Target position records
::::
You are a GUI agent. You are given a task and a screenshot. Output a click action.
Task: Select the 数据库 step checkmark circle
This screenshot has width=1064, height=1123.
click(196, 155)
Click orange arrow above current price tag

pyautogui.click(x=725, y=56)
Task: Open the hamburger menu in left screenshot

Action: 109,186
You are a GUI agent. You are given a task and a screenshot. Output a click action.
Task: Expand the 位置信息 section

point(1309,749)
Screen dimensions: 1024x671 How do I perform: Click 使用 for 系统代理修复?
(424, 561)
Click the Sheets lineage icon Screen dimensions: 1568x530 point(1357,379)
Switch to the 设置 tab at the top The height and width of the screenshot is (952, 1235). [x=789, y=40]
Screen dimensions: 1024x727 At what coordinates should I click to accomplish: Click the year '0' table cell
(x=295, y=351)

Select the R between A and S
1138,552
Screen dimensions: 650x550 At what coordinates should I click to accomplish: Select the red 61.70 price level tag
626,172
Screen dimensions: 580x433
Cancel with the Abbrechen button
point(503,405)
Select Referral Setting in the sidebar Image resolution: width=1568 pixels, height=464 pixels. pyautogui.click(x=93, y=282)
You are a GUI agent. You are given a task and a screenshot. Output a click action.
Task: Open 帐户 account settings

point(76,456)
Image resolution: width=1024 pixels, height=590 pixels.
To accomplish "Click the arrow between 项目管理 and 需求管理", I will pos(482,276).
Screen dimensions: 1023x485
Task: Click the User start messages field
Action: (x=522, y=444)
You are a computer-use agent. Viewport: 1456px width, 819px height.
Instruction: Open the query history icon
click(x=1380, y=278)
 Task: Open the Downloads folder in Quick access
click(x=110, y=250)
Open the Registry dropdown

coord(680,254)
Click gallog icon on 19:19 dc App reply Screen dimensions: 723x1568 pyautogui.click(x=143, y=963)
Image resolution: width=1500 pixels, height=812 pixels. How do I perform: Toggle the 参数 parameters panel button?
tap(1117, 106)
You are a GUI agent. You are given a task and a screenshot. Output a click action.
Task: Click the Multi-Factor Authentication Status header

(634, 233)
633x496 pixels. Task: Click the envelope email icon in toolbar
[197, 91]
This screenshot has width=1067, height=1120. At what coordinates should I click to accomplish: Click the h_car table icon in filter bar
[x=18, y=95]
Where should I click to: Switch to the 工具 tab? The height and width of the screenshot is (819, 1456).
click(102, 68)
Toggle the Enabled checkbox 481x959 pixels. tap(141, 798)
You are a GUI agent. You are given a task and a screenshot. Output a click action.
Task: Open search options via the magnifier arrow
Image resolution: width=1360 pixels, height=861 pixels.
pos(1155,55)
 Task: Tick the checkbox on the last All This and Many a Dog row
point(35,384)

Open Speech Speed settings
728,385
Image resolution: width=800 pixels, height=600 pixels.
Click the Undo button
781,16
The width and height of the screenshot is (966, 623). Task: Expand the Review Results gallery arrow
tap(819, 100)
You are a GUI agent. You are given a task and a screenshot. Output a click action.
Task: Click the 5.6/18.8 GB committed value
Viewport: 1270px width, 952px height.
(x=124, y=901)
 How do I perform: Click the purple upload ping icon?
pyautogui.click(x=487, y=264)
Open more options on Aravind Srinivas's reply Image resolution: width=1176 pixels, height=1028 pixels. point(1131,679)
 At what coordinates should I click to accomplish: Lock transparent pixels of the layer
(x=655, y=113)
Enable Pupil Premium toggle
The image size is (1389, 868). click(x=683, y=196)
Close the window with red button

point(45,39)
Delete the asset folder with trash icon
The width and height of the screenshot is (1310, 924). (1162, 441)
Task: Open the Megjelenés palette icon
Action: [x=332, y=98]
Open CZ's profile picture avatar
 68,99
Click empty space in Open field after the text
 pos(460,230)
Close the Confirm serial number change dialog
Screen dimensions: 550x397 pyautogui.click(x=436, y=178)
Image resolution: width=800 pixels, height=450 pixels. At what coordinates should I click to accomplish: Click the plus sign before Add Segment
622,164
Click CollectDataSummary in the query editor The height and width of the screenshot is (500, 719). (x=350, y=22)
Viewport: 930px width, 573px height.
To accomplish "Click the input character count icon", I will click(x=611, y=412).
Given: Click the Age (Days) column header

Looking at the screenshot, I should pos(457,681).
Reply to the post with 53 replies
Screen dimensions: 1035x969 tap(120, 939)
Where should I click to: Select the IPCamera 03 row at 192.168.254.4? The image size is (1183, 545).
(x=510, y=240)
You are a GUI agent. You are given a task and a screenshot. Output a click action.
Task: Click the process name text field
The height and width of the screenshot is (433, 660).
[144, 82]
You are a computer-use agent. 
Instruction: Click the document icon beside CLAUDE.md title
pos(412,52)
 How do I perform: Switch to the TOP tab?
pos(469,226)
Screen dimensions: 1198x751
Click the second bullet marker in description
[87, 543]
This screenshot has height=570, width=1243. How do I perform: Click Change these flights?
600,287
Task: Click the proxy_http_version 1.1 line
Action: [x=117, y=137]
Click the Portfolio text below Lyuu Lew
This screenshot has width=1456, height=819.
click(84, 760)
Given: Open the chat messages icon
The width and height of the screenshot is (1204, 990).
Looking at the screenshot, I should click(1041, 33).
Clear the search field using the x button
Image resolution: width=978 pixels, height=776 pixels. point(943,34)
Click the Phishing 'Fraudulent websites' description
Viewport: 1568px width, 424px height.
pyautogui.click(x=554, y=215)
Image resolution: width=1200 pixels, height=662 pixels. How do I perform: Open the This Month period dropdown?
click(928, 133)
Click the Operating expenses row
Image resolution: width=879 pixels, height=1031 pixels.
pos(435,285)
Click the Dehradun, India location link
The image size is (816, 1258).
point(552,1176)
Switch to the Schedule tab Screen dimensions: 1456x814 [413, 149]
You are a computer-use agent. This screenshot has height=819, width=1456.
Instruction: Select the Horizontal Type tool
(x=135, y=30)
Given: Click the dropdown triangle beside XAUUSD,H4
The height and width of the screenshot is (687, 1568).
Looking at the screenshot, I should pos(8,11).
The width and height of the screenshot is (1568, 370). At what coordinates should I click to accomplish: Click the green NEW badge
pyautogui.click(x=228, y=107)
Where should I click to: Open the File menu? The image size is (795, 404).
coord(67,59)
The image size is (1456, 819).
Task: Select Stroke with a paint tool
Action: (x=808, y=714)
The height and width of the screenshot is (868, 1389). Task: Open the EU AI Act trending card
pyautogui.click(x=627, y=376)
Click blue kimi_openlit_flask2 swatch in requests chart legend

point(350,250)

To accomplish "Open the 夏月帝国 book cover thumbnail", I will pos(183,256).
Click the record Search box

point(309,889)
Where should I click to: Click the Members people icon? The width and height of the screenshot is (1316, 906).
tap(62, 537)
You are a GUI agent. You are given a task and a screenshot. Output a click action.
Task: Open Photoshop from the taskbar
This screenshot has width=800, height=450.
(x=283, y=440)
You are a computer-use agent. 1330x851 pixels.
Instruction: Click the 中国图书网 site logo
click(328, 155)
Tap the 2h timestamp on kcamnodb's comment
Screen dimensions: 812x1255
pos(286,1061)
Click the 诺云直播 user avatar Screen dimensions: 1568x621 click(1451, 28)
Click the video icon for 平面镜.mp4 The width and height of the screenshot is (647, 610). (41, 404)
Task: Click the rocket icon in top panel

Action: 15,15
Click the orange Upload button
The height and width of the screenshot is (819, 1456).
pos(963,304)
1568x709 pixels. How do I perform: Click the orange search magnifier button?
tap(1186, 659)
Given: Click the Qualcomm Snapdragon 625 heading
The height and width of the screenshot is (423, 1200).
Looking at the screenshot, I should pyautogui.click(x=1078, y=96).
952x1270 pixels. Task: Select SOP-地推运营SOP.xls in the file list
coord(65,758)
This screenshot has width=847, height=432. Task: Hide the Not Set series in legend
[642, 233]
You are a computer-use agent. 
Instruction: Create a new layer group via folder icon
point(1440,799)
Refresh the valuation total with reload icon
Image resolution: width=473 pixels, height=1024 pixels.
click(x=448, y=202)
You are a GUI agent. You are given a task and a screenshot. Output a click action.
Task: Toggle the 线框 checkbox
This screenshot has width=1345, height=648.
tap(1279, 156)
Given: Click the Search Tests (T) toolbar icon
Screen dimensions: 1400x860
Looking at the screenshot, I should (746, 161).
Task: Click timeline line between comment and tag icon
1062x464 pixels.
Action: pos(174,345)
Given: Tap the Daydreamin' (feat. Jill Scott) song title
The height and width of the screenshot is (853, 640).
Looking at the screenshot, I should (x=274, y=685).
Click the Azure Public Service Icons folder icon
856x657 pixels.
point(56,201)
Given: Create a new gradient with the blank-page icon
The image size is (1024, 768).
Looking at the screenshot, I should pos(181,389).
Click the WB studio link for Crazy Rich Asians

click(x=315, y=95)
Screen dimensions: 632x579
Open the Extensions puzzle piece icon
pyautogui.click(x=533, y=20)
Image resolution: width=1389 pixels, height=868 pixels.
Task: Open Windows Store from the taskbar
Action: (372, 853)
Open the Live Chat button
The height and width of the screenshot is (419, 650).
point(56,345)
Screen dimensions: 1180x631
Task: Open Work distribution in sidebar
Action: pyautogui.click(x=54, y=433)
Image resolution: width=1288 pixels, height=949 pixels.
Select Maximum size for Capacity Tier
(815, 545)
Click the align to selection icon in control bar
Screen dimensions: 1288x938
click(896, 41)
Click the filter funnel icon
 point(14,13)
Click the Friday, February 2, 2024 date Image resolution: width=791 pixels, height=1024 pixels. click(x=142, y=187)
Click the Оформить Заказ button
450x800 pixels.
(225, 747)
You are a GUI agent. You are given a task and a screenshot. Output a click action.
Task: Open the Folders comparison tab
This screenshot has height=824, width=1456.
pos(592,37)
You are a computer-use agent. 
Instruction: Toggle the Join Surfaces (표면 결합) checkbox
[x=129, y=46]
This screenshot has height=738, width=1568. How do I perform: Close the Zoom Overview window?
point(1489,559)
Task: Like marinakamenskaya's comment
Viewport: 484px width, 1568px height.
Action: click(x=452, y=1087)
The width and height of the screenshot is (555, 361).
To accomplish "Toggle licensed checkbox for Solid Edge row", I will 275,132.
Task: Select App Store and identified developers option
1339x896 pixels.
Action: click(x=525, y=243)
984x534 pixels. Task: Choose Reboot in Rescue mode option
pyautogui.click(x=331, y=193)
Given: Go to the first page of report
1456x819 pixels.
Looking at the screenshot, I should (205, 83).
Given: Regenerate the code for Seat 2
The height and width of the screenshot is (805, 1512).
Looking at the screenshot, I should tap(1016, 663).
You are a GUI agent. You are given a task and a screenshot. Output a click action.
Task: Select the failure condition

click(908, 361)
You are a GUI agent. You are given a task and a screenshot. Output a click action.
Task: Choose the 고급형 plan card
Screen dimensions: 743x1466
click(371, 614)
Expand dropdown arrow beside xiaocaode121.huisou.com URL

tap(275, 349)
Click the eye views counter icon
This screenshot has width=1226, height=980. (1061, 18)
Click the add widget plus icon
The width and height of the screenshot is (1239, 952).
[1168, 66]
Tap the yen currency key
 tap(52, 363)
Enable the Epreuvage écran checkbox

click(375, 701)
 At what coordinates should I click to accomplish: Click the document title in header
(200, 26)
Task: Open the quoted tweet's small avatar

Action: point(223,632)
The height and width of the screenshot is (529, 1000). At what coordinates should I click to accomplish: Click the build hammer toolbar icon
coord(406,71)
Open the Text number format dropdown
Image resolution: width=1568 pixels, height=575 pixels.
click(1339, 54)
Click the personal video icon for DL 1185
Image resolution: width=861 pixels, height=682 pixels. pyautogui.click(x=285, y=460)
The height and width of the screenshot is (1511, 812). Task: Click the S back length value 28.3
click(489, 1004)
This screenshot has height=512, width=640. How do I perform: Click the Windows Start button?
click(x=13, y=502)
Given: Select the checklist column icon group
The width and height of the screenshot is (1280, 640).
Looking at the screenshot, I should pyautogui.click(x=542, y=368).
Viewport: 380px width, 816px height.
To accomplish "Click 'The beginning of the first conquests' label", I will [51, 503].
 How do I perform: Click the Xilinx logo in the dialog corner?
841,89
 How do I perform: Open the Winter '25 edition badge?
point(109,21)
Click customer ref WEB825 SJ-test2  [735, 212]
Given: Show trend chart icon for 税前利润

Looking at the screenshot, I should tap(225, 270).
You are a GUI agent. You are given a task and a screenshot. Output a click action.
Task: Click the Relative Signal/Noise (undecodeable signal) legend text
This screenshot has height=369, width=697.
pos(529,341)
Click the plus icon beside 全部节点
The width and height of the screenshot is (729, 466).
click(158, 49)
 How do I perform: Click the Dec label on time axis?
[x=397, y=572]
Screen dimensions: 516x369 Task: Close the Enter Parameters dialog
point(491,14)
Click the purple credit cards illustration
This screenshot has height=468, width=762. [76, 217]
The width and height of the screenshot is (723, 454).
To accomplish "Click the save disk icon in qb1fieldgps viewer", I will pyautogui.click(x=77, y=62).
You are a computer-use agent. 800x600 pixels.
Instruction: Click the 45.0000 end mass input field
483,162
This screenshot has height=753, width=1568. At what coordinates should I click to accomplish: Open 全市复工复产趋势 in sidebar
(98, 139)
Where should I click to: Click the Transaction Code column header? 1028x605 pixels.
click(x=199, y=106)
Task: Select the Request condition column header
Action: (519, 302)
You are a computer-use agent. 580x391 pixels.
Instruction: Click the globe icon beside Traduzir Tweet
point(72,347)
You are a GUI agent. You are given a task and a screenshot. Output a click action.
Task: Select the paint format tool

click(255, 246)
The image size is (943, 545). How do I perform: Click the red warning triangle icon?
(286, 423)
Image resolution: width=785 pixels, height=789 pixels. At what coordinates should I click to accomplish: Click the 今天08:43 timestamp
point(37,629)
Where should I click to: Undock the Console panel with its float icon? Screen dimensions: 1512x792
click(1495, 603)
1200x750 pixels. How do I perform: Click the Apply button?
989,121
::::
◆ **DO THIS**: Reproduce, without any change, the lines of the listing between the line containing "At what coordinates should I click to accomplish: Lock" and the line containing "point(45,39)", inclusive.

◆ **SOLUTION**:
 At what coordinates should I click to accomplish: Lock transparent pixels of the layer
(x=655, y=113)
Enable Pupil Premium toggle
The image size is (1389, 868). click(x=683, y=196)
Close the window with red button

point(45,39)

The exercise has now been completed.